- **Problem to work on**
Copy out word for word the part of the records that opens with the line containing "Given: Open kate's profile picture" and closes with the line containing "Looking at the", including both of those lines.

- **Extracted information**
========================
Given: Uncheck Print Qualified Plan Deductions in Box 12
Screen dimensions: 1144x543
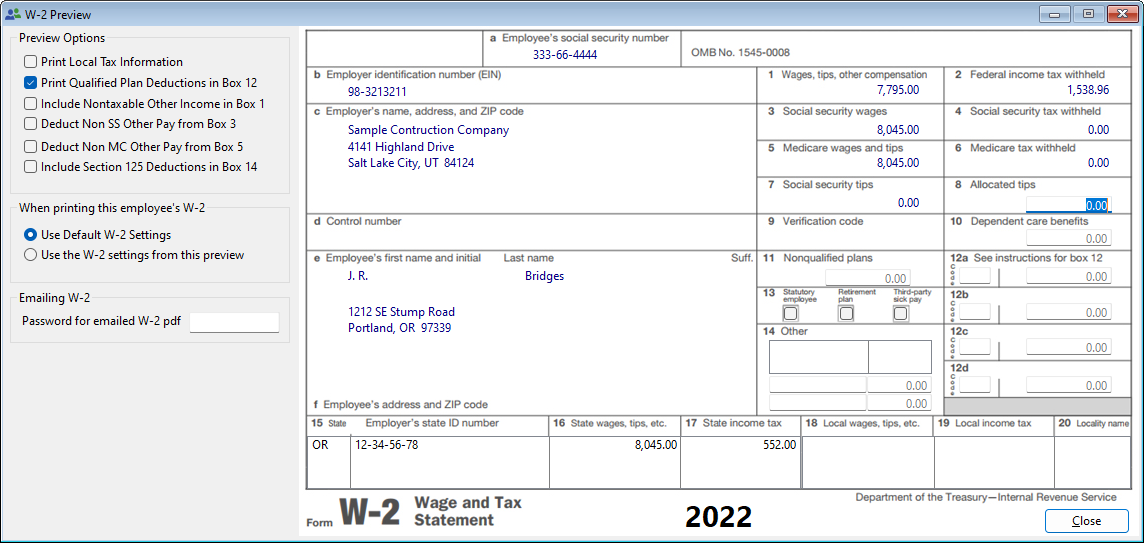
========================
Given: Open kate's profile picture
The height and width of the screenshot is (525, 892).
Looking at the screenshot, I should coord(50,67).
========================
- **Answer below**
Given: Open kate's profile picture
The height and width of the screenshot is (525, 892).
Looking at the screenshot, I should coord(50,67).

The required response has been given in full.